NCJ Number
72186
Journal
Valparaiso University Law Review Volume: 14 Issue: 3 Dated: (Spring 1980) Pages: 371-425
Date Published
1980
Length
55 pages
Annotation
This essay examines two essays in which Ronald Dworkin asserts the right answer hypothesis, concluding that the failure of the right answer hypothesis actually supports the remainder of Dworkin's argument by providing a sounder and more descriptively accurate justification for it.
Abstract
Dworkin's proposition, that in virtually every civil case either the plaintiff or the defendant has a right to a particular decision, is determined to be untenable. Difficulties in the adaptation of Dworkin's theory to practice are reviewed. But the virtues of the rights thesis are also conceded. On an important intuitive level, it is emphasized, there will be some cases for which recourse to rights and principles will yield acceptable decisions. For such cases, the rights thesis provides an answer where none had existed before.

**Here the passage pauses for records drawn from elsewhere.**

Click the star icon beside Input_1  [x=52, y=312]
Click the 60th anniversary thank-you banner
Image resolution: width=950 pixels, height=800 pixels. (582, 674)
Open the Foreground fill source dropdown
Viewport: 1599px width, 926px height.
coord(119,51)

Two objections to the rights thesis are raised: (1) not all cases may be decided by recourse to an investigation of the parties' rights, and (2) the rights thesis may not be the best way of ascertaining the rights of the parties involved. Nevertheless, the rights thesis is valuable in that it provides a way to identify and validate uncertainty. For a court faced with a genuinely intractable case there can be no hope that the rights thesis, or any other, will yield a right answer where none exists. But the rights thesis provides standards against which to evaluate the actions of the court. The rights thesis, then, supports judicial discretion. For, in the person of judges, who are often faced with intractable cases and the making of impossible decisions, collective humanity is represented. Judicial abilities are preferred to the mechanistic application of some arbitrary rule. Dworkin's model draws attention to the problem of uncertainty within the law and the fact that law is not exhausted by a list of settled rules. Casenotes are provided.